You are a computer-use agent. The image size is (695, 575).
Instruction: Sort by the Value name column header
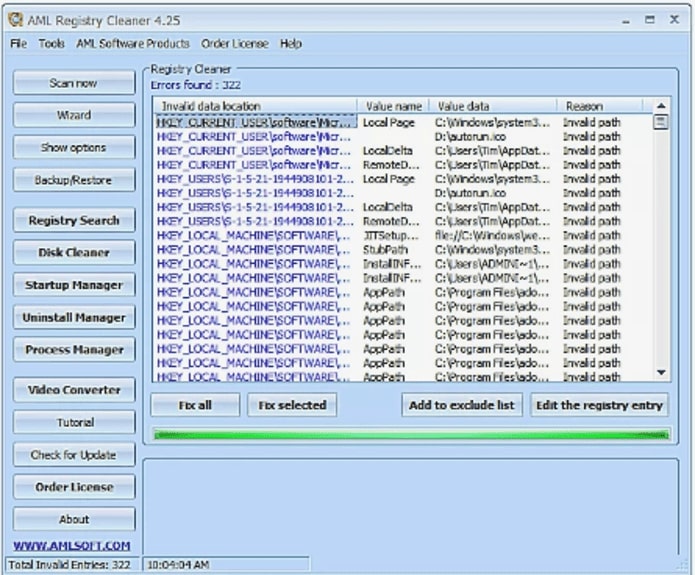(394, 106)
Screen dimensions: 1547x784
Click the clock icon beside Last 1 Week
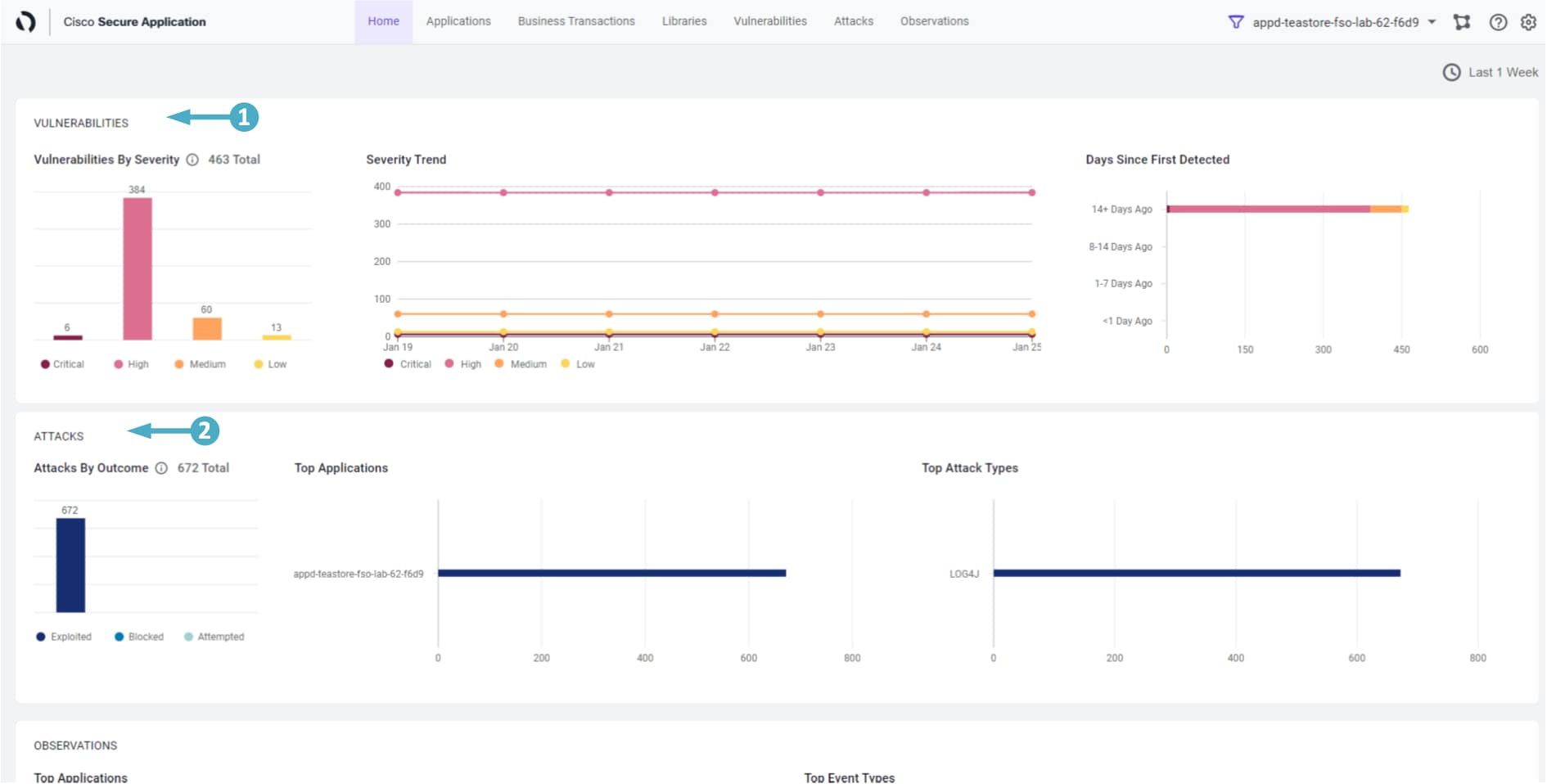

## WHAT IS REQUIRED
All lines from the one containing "Instruction: Sort by" through the end of the entries, both ends included, should be written out exactly, with no pictures.

## RESULT OF THE TASK
Instruction: Sort by the Value name column header
(394, 106)
Screen dimensions: 1547x784
Click the clock icon beside Last 1 Week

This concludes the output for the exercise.